(Collected data entries)
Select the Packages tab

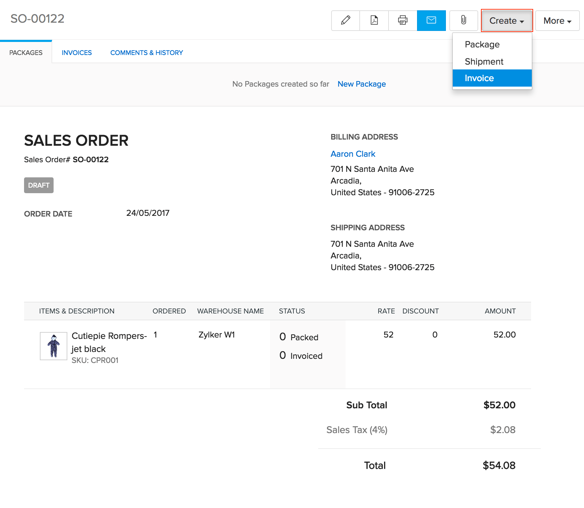point(26,52)
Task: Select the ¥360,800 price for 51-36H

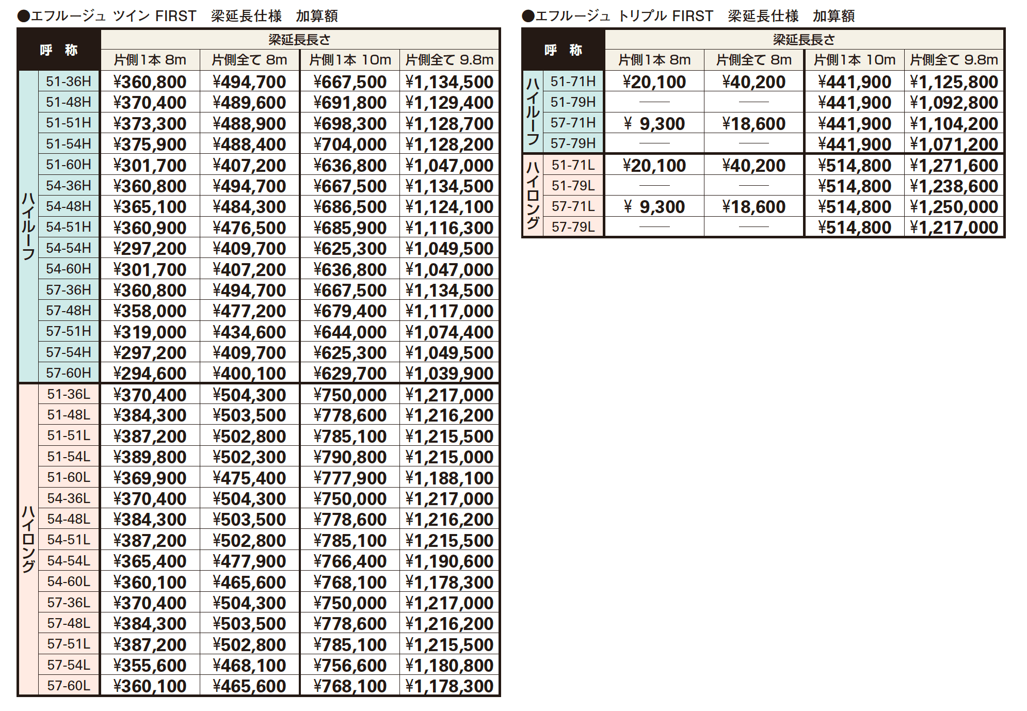Action: pos(150,82)
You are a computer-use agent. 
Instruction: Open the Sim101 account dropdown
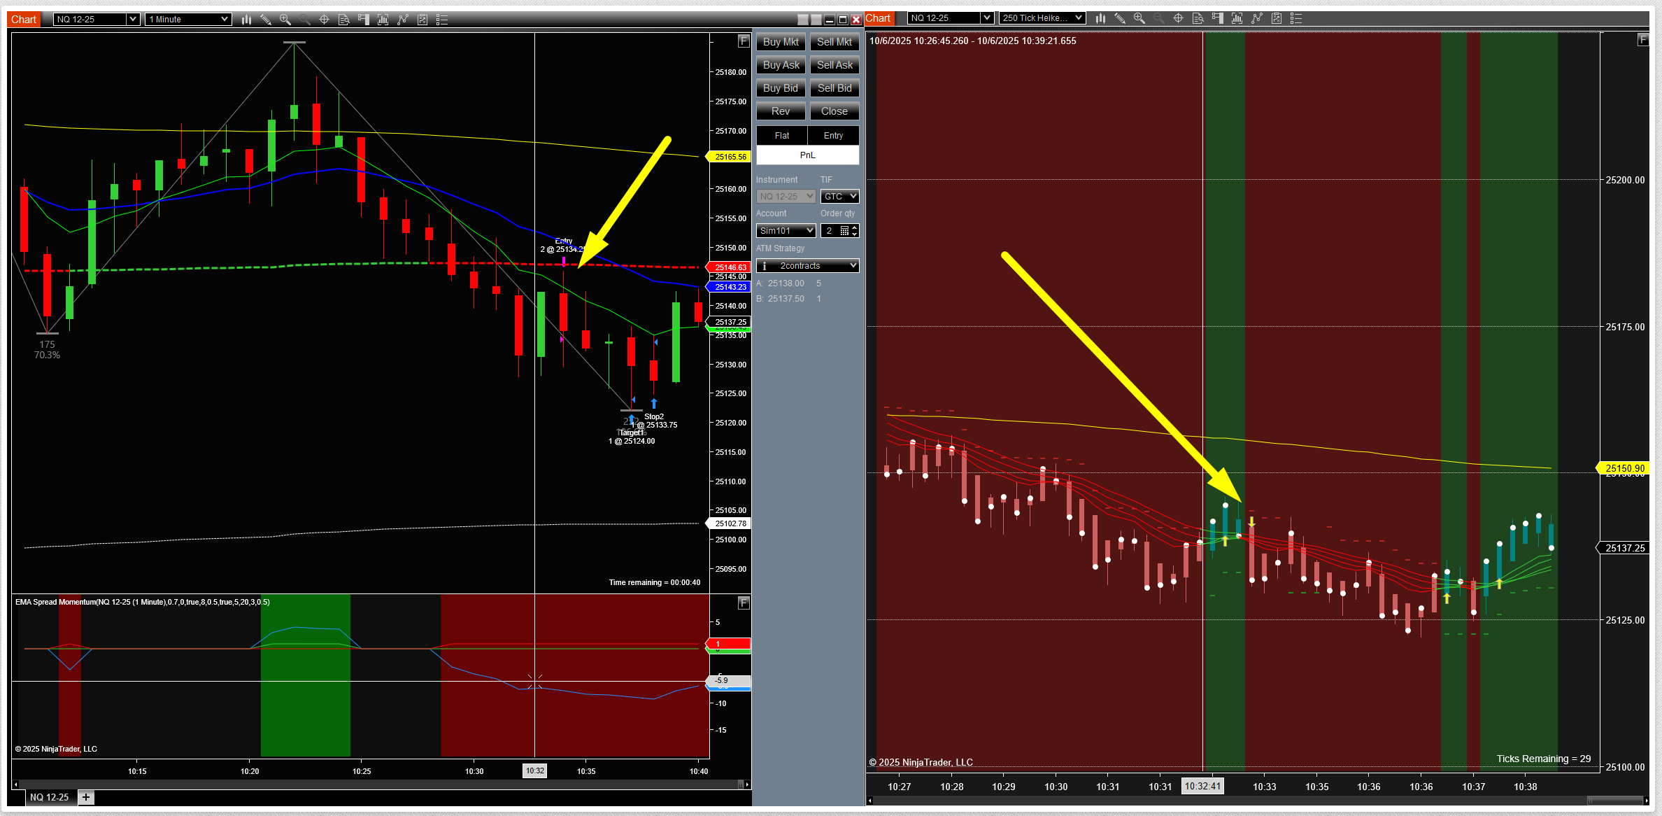click(786, 231)

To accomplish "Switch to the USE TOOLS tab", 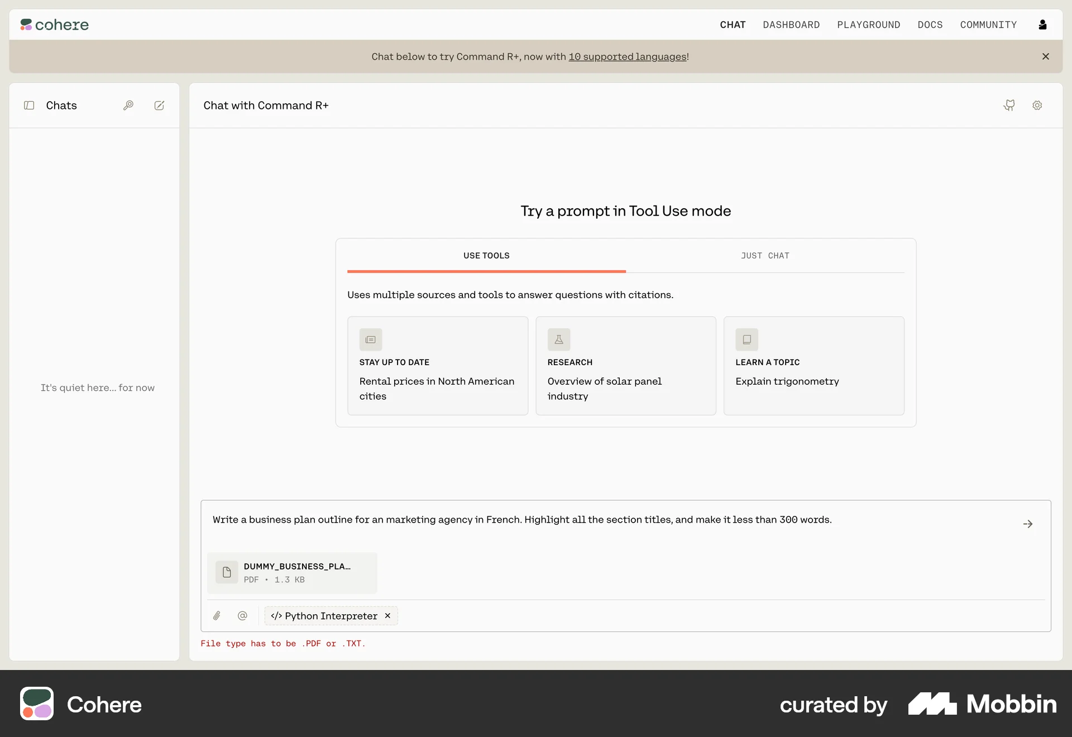I will 486,256.
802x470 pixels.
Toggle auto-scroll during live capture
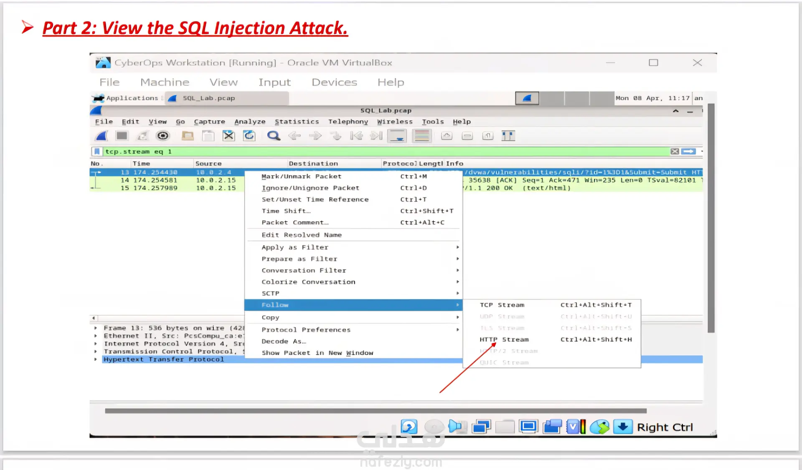[397, 136]
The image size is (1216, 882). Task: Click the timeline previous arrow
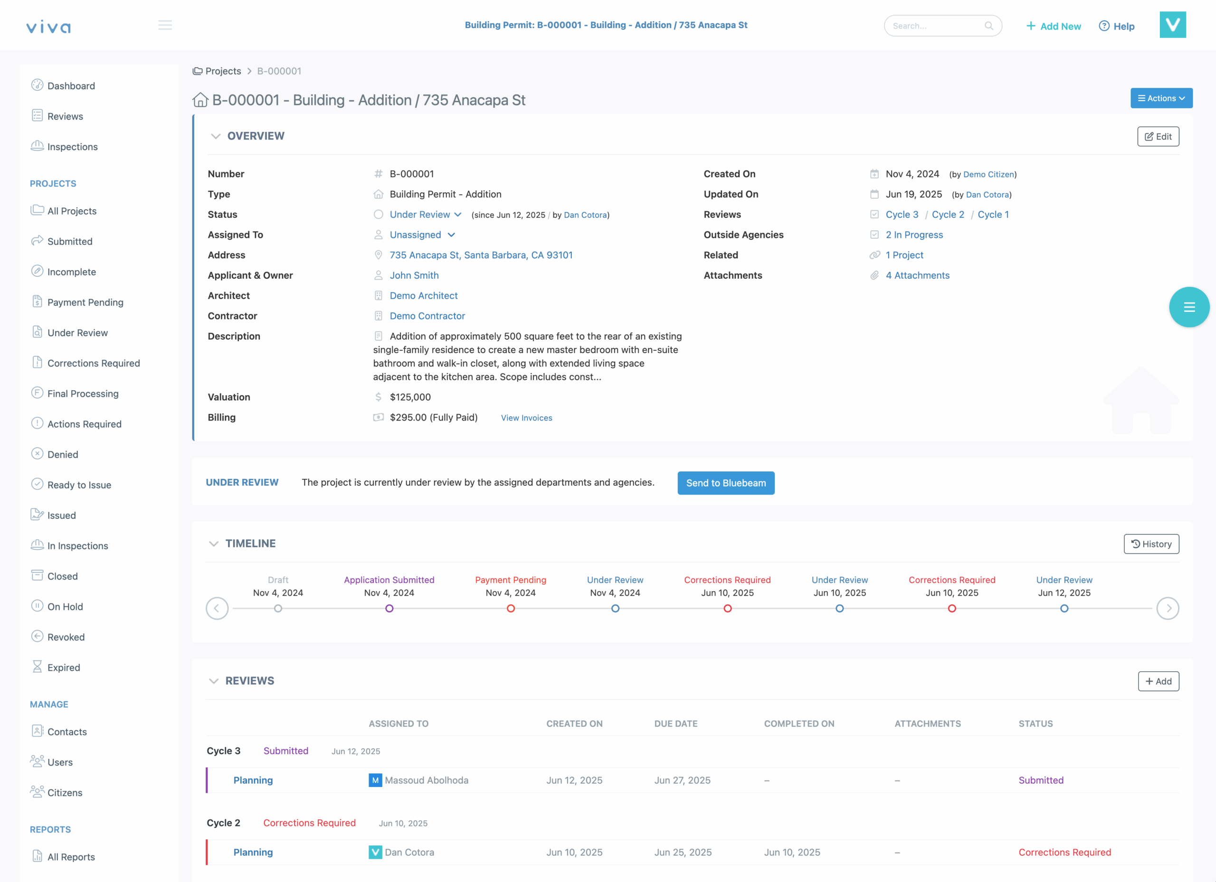[x=217, y=608]
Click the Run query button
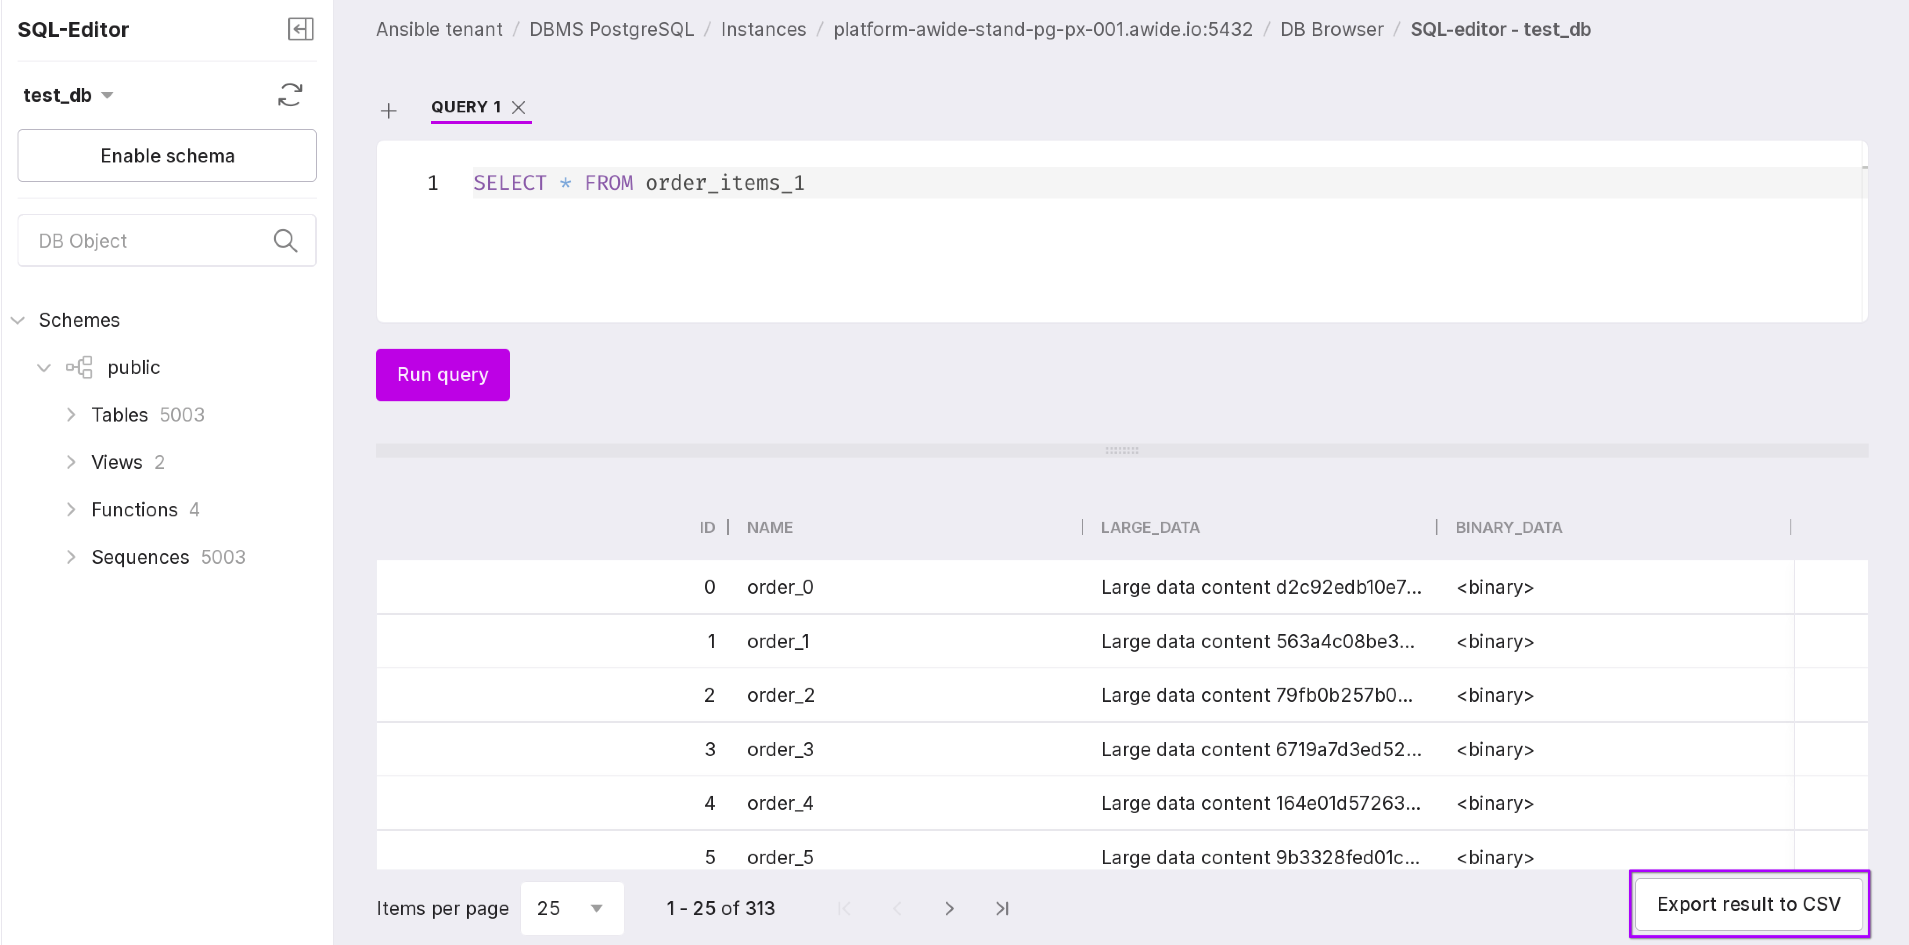This screenshot has width=1909, height=945. [442, 375]
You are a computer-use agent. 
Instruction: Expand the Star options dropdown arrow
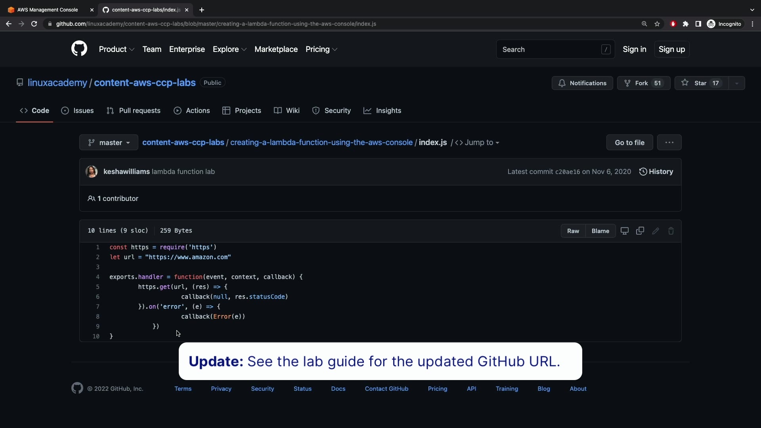(737, 83)
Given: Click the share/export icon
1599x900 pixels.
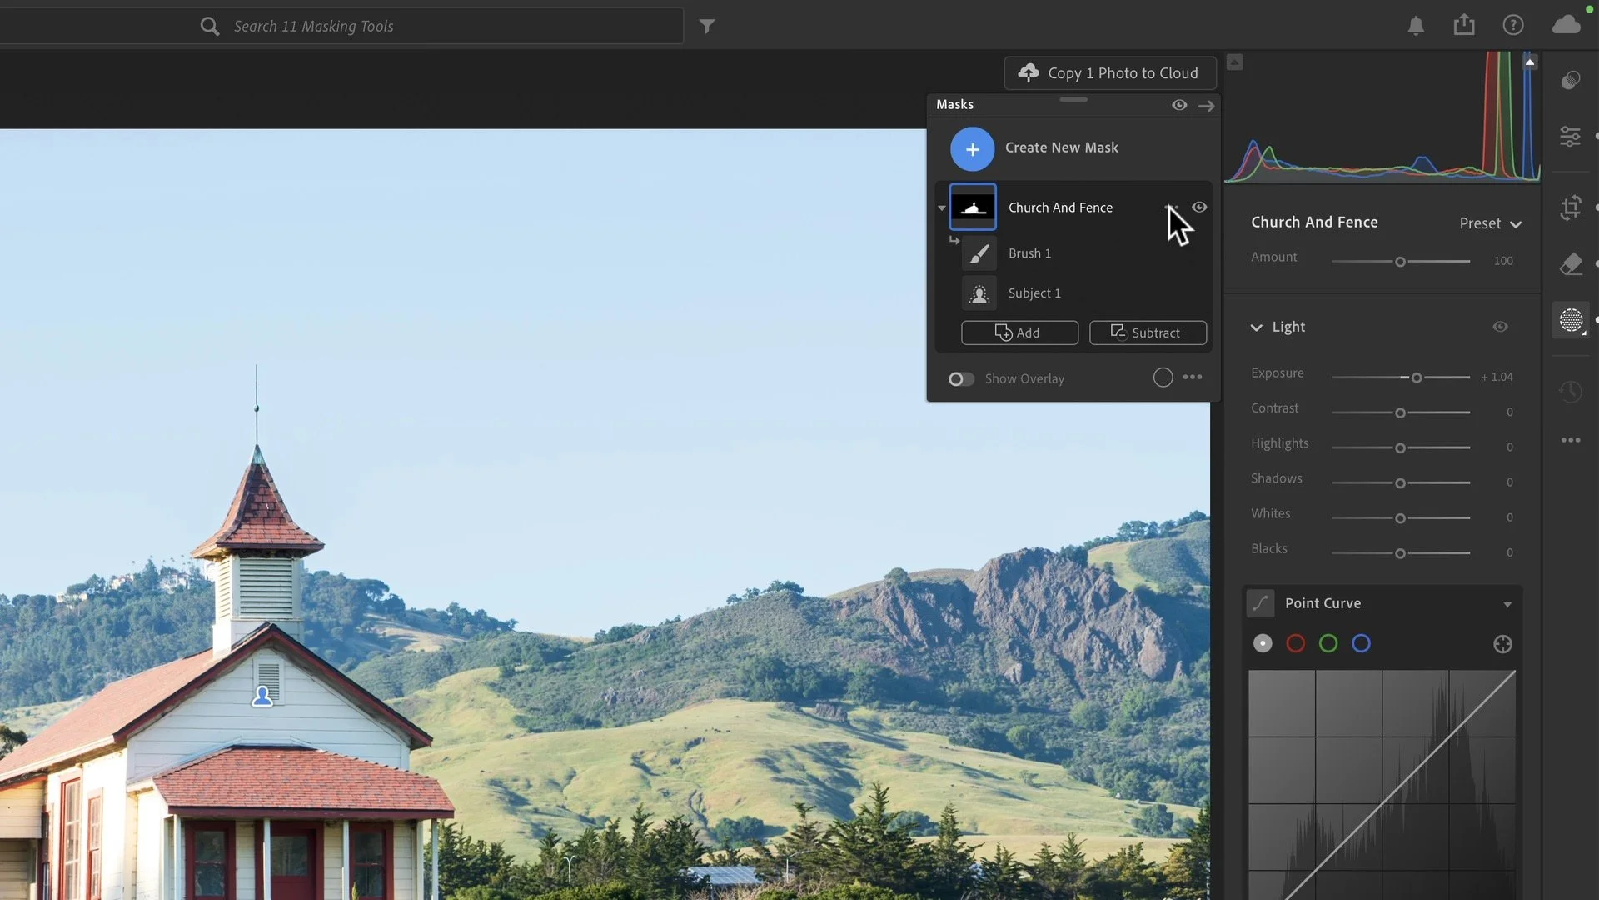Looking at the screenshot, I should tap(1464, 26).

• _TASK TO CARRY OUT_
Copy exactly, and only, the lines running from the one containing "802x470 pixels." through the final line of the data, and omit the pictures.

• _RESULT OF THIS TASK_
802x470 pixels.
Toggle auto-scroll during live capture
[397, 136]
The image size is (1216, 882). Task: Click the timeline previous arrow
[x=217, y=608]
Click the Run query button
This screenshot has width=1909, height=945. [442, 375]
You are a computer-use agent. 
Instruction: Expand the Star options dropdown arrow
(737, 83)
Given: Click the share/export icon
1599x900 pixels.
Looking at the screenshot, I should tap(1464, 26).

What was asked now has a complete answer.